Late complicaties na chirurgische reparatie onder endocarditis (indien een resterende shunt blijft na de operatie), chirurgisch geïnduceerde aorta of pulmonaire insufficiëntie en tricuspidalisklep regurgitatie (als het septum bijsluiter is gemanipuleerd tijdens de VSD reparatie). Aritmieën en geleidingsstoornissen kunnen zien. Rechts-bundeltakblok optreedt in 30% tot 60% van de patiënten na chirurgische sluiting, de eerste graad AV-blok wordt gezien in 10%, en het complete hart blok in 1% tot 3% over de lange-termijn follow-up.

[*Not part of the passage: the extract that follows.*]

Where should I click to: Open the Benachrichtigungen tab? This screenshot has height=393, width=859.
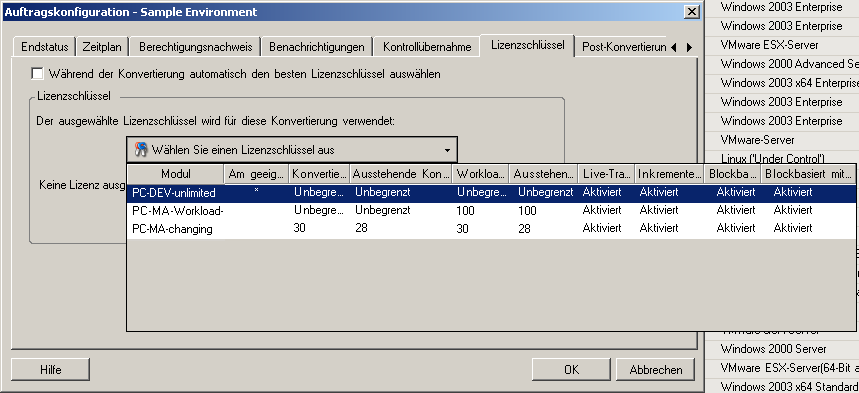pyautogui.click(x=317, y=47)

Patiënten kunnen LV dysfunctie hebben met late herstel van het gebrek of met significante aortaklepinsufficiëntie. Patiënten kunnen persisterende pulmonale hypertensie na operatie of kan progressieve pulmonale hypertensie ondanks succesvolle afsluiting van de shunt te ontwikkelen. Er is een verhoogd risico op plotselinge hartdood FO na sluiting waargenomen bij 2% van de patiënten. De oorzaak voor de plotselinge dood niet defined.
In algemene geweest, patiënten die vroeg reparatie zonder resterende shunt, het bewijs van pulmonale hypertensie, hartritmestoornissen, of geleiding blok niet op lange termijn follow-up nodig. Later reparatie van VSD's gaat gepaard met een risico van pulmonale hypertensie en LV dysfunctie, het maken van lange-termijn follow-up van deze patiënten verplicht.